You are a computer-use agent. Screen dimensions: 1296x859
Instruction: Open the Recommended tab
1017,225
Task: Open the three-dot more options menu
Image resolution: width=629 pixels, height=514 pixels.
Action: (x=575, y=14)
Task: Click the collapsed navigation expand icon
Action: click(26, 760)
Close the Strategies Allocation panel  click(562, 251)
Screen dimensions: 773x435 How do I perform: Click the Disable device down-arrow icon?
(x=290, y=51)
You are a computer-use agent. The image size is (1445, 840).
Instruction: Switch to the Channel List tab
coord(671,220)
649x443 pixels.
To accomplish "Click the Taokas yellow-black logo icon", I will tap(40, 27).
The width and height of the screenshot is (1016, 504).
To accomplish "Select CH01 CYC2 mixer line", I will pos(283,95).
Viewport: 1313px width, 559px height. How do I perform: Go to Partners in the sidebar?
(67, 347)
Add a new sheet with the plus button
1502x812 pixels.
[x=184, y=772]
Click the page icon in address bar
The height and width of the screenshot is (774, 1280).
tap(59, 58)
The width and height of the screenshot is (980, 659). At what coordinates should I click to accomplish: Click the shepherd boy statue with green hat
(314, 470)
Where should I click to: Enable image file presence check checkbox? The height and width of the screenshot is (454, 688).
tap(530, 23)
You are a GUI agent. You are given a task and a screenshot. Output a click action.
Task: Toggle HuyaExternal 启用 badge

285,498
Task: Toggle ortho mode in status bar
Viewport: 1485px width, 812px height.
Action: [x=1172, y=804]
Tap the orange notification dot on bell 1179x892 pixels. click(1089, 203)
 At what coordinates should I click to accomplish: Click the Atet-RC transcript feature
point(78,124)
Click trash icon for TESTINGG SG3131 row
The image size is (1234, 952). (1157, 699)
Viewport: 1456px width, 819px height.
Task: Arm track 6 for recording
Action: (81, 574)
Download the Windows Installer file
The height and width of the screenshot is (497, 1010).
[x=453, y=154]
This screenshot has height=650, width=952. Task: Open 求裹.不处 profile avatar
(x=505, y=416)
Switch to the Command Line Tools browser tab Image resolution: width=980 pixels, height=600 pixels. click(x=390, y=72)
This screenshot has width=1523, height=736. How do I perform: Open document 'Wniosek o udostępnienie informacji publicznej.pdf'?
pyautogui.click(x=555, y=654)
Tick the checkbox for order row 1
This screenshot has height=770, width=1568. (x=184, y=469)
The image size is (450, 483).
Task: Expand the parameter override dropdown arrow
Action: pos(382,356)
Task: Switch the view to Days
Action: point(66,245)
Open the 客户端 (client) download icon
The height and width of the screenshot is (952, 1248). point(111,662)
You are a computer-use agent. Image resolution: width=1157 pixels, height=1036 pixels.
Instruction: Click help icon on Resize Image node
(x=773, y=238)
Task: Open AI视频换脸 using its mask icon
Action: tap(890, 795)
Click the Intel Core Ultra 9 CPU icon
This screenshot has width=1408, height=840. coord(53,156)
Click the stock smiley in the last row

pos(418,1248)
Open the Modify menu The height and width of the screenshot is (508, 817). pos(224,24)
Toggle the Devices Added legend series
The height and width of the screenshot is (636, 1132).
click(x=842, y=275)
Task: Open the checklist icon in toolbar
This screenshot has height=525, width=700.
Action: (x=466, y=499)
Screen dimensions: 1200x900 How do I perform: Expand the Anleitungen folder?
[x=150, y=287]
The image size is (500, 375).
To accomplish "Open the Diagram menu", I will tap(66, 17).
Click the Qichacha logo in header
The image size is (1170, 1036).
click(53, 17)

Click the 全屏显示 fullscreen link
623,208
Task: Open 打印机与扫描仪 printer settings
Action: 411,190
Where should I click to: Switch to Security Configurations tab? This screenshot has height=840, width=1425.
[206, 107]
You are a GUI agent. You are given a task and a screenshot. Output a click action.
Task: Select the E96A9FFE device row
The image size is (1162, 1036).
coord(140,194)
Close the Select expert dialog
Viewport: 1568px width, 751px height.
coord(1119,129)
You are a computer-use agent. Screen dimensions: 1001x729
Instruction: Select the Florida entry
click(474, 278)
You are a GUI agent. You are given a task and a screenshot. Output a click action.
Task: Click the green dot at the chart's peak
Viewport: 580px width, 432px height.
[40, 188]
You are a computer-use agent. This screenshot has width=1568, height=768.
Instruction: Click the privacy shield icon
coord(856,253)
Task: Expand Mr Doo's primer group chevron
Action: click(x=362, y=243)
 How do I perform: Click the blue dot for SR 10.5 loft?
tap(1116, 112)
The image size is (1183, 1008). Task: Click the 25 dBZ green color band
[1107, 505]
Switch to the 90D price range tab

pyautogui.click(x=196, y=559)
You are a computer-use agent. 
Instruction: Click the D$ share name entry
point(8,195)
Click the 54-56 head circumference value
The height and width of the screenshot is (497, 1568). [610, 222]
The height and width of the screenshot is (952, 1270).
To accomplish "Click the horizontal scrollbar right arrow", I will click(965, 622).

» **Job**: Set down every item above again, word for word and line by line, with nothing changed or left out.

» **Final result**:
You are a computer-use agent. Screen dimensions: 1296x859
Instruction: Open the Recommended tab
1017,225
Task: Open the three-dot more options menu
Image resolution: width=629 pixels, height=514 pixels.
Action: (x=575, y=14)
Task: Click the collapsed navigation expand icon
Action: click(26, 760)
Close the Strategies Allocation panel  click(562, 251)
Screen dimensions: 773x435 How do I perform: Click the Disable device down-arrow icon?
(x=290, y=51)
You are a computer-use agent. The image size is (1445, 840).
Instruction: Switch to the Channel List tab
coord(671,220)
649x443 pixels.
To accomplish "Click the Taokas yellow-black logo icon", I will tap(40, 27).
The width and height of the screenshot is (1016, 504).
To accomplish "Select CH01 CYC2 mixer line", I will pos(283,95).
Viewport: 1313px width, 559px height. How do I perform: Go to Partners in the sidebar?
(67, 347)
Add a new sheet with the plus button
1502x812 pixels.
[x=184, y=772]
Click the page icon in address bar
The height and width of the screenshot is (774, 1280).
tap(59, 58)
The width and height of the screenshot is (980, 659). At what coordinates should I click to accomplish: Click the shepherd boy statue with green hat
(314, 470)
Where should I click to: Enable image file presence check checkbox? The height and width of the screenshot is (454, 688).
tap(530, 23)
You are a GUI agent. You are given a task and a screenshot. Output a click action.
Task: Toggle HuyaExternal 启用 badge

285,498
Task: Toggle ortho mode in status bar
Viewport: 1485px width, 812px height.
Action: [x=1172, y=804]
Tap the orange notification dot on bell 1179x892 pixels. click(1089, 203)
 At what coordinates should I click to accomplish: Click the Atet-RC transcript feature
point(78,124)
Click trash icon for TESTINGG SG3131 row
The image size is (1234, 952). (1157, 699)
Viewport: 1456px width, 819px height.
Task: Arm track 6 for recording
Action: (81, 574)
Download the Windows Installer file
The height and width of the screenshot is (497, 1010).
[x=453, y=154]
This screenshot has height=650, width=952. Task: Open 求裹.不处 profile avatar
(x=505, y=416)
Switch to the Command Line Tools browser tab Image resolution: width=980 pixels, height=600 pixels. click(x=390, y=72)
This screenshot has width=1523, height=736. How do I perform: Open document 'Wniosek o udostępnienie informacji publicznej.pdf'?
pyautogui.click(x=555, y=654)
Tick the checkbox for order row 1
This screenshot has height=770, width=1568. (x=184, y=469)
The image size is (450, 483).
Task: Expand the parameter override dropdown arrow
Action: pos(382,356)
Task: Switch the view to Days
Action: point(66,245)
Open the 客户端 (client) download icon
The height and width of the screenshot is (952, 1248). point(111,662)
You are a computer-use agent. Image resolution: width=1157 pixels, height=1036 pixels.
Instruction: Click help icon on Resize Image node
(x=773, y=238)
Task: Open AI视频换脸 using its mask icon
Action: tap(890, 795)
Click the Intel Core Ultra 9 CPU icon
This screenshot has width=1408, height=840. coord(53,156)
Click the stock smiley in the last row

pos(418,1248)
Open the Modify menu The height and width of the screenshot is (508, 817). pos(224,24)
Toggle the Devices Added legend series
The height and width of the screenshot is (636, 1132).
click(x=842, y=275)
Task: Open the checklist icon in toolbar
This screenshot has height=525, width=700.
Action: (x=466, y=499)
Screen dimensions: 1200x900 How do I perform: Expand the Anleitungen folder?
[x=150, y=287]
The image size is (500, 375).
To accomplish "Open the Diagram menu", I will tap(66, 17).
Click the Qichacha logo in header
The image size is (1170, 1036).
click(53, 17)

Click the 全屏显示 fullscreen link
623,208
Task: Open 打印机与扫描仪 printer settings
Action: 411,190
Where should I click to: Switch to Security Configurations tab? This screenshot has height=840, width=1425.
[206, 107]
You are a GUI agent. You are given a task and a screenshot. Output a click action.
Task: Select the E96A9FFE device row
The image size is (1162, 1036).
coord(140,194)
Close the Select expert dialog
Viewport: 1568px width, 751px height.
coord(1119,129)
You are a computer-use agent. Screen dimensions: 1001x729
Instruction: Select the Florida entry
click(474, 278)
You are a GUI agent. You are given a task and a screenshot. Output a click action.
Task: Click the green dot at the chart's peak
Viewport: 580px width, 432px height.
[40, 188]
You are a computer-use agent. This screenshot has width=1568, height=768.
Instruction: Click the privacy shield icon
coord(856,253)
Task: Expand Mr Doo's primer group chevron
Action: click(x=362, y=243)
 How do I perform: Click the blue dot for SR 10.5 loft?
tap(1116, 112)
The image size is (1183, 1008). Task: Click the 25 dBZ green color band
[1107, 505]
Switch to the 90D price range tab

pyautogui.click(x=196, y=559)
You are a computer-use agent. 
Instruction: Click the D$ share name entry
point(8,195)
Click the 54-56 head circumference value
The height and width of the screenshot is (497, 1568). [610, 222]
The height and width of the screenshot is (952, 1270).
To accomplish "Click the horizontal scrollbar right arrow", I will click(965, 622).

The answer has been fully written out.